Chromosomal regions showing significant differential expression can be visualized
by plotting the result of the \Rfunction{evalScoring} function (see figure
\ref{fig:exampleplot}). Hereby scores for genes (black
dots), the sliding average of the 0.025 and 0.975 quantiles of the
permuted scores (grey lines), the sliding average permuted scores
(red line), and highlighted regions (yellow dotted), where the score
exceeds the quantiles, are plotted along one chromosome. 
The yellow regions are deemed interesting, showing significant over- or under-expression 
according to the underlying statistic. 
The plot region ranges from zero to the length of the respective chromosome.

\begin{figure}[htbp]
  \begin{center}
    \includegraphics[width = 0.9 \columnwidth]{chrom6TkNN}
    \caption{Example plot of plot.MACATevalScoring}
    \label{fig:exampleplot}
  \end{center}
\end{figure}

One can generate an HTML-page (see figure \ref{fig:html}) on-the-fly by setting the argument 
\Rfunarg{output} in the function \Rfunction{plot.MACATevalScoring} to ``html''. 
The generated HTML-page provides information about genes located within the highlighted chromosomal regions. 
For each gene some annotation, a click-able LocusID linked to the NCBI web site, and the empirical p-value is provided.

\begin{figure}[htbp]
  \begin{center}
    %\epsfig{file=chrom6T.eps, width = 0.9 \columnwidth}
    \includegraphics[ width = 0.9 \columnwidth]{chrom6T}
    \caption{Example for a generated HTML-page}
    \label{fig:html}
  \end{center}
\end{figure}


\section{Results}

This section describes the results, we obtain from an exemplary analysis 
on ``T- vs. B-lymphocyte ALL''. \\
First the regularized t-score \cite{Tibshirani2002} is computed as described in section 
\ref{sec:scoringttest}. To include information about the distances between the 
genes, we used the radial basis kernel for smoothing 
with the default parameters (see section \ref{smoothing}).
We have investigated regions of chromosome six for significant differential expression.
Figure \ref{fig:html} shows that there is a region on the p-arm of chromosome six
that is significantly under-expressed. The genes within that region comprise also the
well known MHC class II genes that are known to be expressed by B-lymphocytes, but not
by T-lymphocytes.
Other genes in this region remain to be investigated in more detail.\\
Apart from this region the data reveals no other significant differences in 
gene expression between T- and B-lymphocyte ALL on chromosome six.

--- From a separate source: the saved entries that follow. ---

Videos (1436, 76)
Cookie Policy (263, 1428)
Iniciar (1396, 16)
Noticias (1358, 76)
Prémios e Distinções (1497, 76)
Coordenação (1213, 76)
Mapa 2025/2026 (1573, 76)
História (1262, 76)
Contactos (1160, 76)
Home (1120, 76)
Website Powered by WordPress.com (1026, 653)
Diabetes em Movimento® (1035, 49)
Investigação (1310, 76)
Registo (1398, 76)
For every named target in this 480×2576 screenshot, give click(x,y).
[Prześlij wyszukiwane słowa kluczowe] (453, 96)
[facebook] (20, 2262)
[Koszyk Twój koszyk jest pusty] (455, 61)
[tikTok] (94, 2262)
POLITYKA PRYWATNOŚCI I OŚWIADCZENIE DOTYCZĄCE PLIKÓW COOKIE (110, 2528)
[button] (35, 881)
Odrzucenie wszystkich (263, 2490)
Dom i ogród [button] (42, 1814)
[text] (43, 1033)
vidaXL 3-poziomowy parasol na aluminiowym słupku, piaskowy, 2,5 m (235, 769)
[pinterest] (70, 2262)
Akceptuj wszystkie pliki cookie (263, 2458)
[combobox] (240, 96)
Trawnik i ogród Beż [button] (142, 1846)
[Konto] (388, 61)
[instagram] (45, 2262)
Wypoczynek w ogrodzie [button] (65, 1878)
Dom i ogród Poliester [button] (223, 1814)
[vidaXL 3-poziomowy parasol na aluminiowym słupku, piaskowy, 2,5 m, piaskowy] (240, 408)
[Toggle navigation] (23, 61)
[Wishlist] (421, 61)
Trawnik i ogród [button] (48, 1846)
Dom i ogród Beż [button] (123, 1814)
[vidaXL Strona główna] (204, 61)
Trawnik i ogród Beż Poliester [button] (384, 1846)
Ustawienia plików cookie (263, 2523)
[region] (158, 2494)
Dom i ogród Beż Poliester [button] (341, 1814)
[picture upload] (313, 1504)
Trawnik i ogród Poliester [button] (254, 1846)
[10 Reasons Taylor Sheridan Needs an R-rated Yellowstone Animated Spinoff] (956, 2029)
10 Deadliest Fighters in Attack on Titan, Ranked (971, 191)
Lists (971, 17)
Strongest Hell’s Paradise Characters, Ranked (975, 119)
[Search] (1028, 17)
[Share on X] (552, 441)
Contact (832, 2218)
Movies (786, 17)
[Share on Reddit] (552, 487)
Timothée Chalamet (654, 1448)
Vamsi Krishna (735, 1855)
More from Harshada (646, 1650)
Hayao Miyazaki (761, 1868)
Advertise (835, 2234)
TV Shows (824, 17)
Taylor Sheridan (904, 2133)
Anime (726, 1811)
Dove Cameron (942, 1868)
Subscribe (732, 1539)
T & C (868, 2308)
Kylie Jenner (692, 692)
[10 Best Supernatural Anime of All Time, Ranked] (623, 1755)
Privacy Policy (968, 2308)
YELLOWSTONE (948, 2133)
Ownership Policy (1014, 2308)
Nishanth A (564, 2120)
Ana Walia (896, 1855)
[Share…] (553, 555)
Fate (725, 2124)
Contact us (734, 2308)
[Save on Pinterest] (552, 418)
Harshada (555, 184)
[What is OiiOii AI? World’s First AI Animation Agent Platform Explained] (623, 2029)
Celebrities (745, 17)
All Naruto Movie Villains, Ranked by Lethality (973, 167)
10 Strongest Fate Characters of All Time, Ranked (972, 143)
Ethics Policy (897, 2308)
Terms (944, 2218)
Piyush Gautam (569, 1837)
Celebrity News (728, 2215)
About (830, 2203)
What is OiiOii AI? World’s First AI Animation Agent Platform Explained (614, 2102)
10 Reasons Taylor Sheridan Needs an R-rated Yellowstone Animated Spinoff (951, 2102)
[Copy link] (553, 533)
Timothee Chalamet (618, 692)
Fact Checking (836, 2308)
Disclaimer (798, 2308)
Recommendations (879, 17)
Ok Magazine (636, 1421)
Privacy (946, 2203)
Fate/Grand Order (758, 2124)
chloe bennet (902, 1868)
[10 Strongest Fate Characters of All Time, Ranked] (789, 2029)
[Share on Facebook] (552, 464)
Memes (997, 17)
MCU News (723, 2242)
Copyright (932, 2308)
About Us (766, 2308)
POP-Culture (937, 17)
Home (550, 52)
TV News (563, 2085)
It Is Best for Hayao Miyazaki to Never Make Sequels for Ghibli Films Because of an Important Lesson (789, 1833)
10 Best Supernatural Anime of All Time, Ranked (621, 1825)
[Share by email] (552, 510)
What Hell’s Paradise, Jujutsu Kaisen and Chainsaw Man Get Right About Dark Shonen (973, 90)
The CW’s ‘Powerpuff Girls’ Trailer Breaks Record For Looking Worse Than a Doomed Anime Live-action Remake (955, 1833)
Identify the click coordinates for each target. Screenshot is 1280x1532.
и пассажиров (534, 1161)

In table \ref{examplegenes}, we show a list of genes found to be located in
significantly differentially expressed regions on different chromosomes when
analyzing different subtypes of leukemia versus all other subtypes.

\begin{table}[htbp]

  \begin{center}
    \begin{tabular}{llllp{7.5cm}}
\bf{Class} & \bf{Chrom} & \bf{Cytoband} & \bf{LocusID} & \bf{OMIM Annotation} \\

MLL & 8 & 8q24.12 & 4609 & ''Alitalo et al. \cite{Alitalo} found that the MYC gene, which is involved by \emph{translocation} 
in the generation of \emph{Burkitt lymphoma}, is amplified, resulting in homogeneously staining chromosomal regions (HSRs) 
in a human neuroendocrine tumor cell line derived from a \emph{colon cancer}. The HSR resided on a distorted X chromosome; 
amplification of MYC had been accompanied by translocation of the gene from its normal position on 8q24.''\\

MLL & 9 & 9p22.3 & 6595 &  ''Mammalian SWI/SNF complexes are ATP-dependent chromatin remodeling enzymes 
that have been implicated in the regulation of gene expression, cell cycle control, 
and \emph{oncogenesis}.''\\

MLL & 9 & 9p24.3 & 23189 & '' The suggested role for this protein is in tumorogenesis of renal cell
\emph{carcinoma}.''\\

MLL & 11 & 11p13 & 7490 & ''Mutations in this gene can be associated with the development of \emph{Wilms tumors} 
in the kidney or with abnormalities of the genito-urinary tract.'' \\
E2A & 1 & 1q23 & 5087 &  ''Wiemels et al.\cite{wiemels} sequenced the genomic fusion between the PBX1 and E2A genes in 22 pre-B acute lymphoblastic leukemias and 2 cell lines. Kamps et al. \cite{kamps}  discussed the chimeric genes created by the human t(1;19) translocation in pre-B-cell acute lymphoblastic leukemias. The authors cloned 2 different E2A-PBX1 fusion transcripts and showed that NIH-3T3 cells transfected with cDNAs encoding the fusion proteins were able to cause malignant tumors in nude mice.''\\

E2A & 9 & 9p24.3 & 23189 & ''By RT-PCR and Western blot analysis, Sarkar et al. \cite{sarkar} demonstrated that KANK expression was suppressed in most renal tumors and in kidney tumor cell lines due to methylation at CpG sites in the gene.''

    \end{tabular}
    \caption{Example genes with OMIM annotation \cite{omim} detected by MACAT to be located in differentially expressed regions. 'Class' denotes the analyzed tumor subtype.}
  \label{examplegenes}    
  \end{center}
\end{table}


\section{Discussion and Outlook}

As described in the previous section, applying our method, we detected a chromosomal region as
significantly differentially expressed, which is in agreement with biological
knowledge of the two sample classes involved. This gives an indication that the chromosomal regions
annotated as being significant by the method are indeed biologically meaningful.
Many of the genes found by MACAT (see table \ref{examplegenes}) are known oncogenes or are at least
associated with oncogenesis.  

This fits well with our expectation, since it appears reasonable that different tumor subtypes can be
characterized on the molecular level by different expression levels for genes relevant to oncogenesis. 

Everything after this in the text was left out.